Exercise description:
Give again, unchanged, the line that contains "Instruction: Choose Ver" together with every line that follows it until the entries end.

(Collected data)
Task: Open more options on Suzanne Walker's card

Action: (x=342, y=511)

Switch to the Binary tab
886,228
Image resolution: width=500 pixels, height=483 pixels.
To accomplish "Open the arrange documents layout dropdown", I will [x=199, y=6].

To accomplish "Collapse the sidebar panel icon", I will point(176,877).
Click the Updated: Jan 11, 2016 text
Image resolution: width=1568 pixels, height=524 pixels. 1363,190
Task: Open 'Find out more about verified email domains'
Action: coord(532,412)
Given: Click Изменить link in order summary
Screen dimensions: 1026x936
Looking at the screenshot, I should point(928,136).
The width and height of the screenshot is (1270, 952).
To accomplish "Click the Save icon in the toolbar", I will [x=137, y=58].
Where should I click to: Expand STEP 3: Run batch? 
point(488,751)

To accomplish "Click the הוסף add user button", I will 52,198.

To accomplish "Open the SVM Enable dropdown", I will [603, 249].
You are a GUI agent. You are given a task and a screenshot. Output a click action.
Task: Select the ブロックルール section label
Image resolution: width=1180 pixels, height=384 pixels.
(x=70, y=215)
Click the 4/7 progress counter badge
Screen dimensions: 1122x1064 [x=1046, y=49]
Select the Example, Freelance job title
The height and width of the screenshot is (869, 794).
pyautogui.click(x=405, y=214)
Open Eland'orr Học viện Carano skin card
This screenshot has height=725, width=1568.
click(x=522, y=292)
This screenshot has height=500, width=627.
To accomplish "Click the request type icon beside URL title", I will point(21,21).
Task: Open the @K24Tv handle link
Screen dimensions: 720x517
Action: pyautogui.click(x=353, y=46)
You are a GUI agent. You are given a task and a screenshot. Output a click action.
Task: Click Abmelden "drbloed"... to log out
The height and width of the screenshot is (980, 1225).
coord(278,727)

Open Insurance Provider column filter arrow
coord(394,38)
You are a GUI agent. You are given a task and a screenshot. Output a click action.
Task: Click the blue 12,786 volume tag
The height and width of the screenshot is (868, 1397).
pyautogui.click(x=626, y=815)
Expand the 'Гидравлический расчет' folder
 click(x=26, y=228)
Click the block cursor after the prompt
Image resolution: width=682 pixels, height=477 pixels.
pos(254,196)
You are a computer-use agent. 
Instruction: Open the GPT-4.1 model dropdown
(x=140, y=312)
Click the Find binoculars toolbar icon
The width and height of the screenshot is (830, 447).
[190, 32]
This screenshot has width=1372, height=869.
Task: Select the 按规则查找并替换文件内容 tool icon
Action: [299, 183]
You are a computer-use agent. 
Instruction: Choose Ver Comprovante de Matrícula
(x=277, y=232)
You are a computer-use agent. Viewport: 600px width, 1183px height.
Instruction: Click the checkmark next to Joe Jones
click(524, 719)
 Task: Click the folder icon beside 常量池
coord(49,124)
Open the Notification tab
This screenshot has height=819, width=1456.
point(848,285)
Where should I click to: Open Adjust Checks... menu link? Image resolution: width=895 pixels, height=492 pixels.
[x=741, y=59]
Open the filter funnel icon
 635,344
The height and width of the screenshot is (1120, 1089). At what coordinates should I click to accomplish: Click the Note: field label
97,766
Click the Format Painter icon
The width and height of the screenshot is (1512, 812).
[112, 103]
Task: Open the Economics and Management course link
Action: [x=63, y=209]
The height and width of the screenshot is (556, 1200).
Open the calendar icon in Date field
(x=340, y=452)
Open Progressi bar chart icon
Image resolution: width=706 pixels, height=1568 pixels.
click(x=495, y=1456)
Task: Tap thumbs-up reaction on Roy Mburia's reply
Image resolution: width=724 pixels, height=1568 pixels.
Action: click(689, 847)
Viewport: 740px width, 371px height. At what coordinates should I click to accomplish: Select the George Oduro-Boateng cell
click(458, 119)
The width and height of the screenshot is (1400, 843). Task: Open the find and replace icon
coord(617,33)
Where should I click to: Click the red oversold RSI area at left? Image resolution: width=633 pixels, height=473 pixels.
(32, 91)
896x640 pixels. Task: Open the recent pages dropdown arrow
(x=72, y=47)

Task result:
Instruction: Choose Ver Comprovante de Matrícula
(x=277, y=232)
You are a computer-use agent. Viewport: 600px width, 1183px height.
Instruction: Click the checkmark next to Joe Jones
click(524, 719)
 Task: Click the folder icon beside 常量池
coord(49,124)
Open the Notification tab
This screenshot has height=819, width=1456.
point(848,285)
Where should I click to: Open Adjust Checks... menu link? Image resolution: width=895 pixels, height=492 pixels.
[x=741, y=59]
Open the filter funnel icon
 635,344
The height and width of the screenshot is (1120, 1089). At what coordinates should I click to accomplish: Click the Note: field label
97,766
Click the Format Painter icon
The width and height of the screenshot is (1512, 812).
[112, 103]
Task: Open the Economics and Management course link
Action: [x=63, y=209]
The height and width of the screenshot is (556, 1200).
Open the calendar icon in Date field
(x=340, y=452)
Open Progressi bar chart icon
Image resolution: width=706 pixels, height=1568 pixels.
click(x=495, y=1456)
Task: Tap thumbs-up reaction on Roy Mburia's reply
Image resolution: width=724 pixels, height=1568 pixels.
Action: click(689, 847)
Viewport: 740px width, 371px height. At what coordinates should I click to accomplish: Select the George Oduro-Boateng cell
click(458, 119)
The width and height of the screenshot is (1400, 843). Task: Open the find and replace icon
coord(617,33)
Where should I click to: Click the red oversold RSI area at left? Image resolution: width=633 pixels, height=473 pixels.
(32, 91)
896x640 pixels. Task: Open the recent pages dropdown arrow
(x=72, y=47)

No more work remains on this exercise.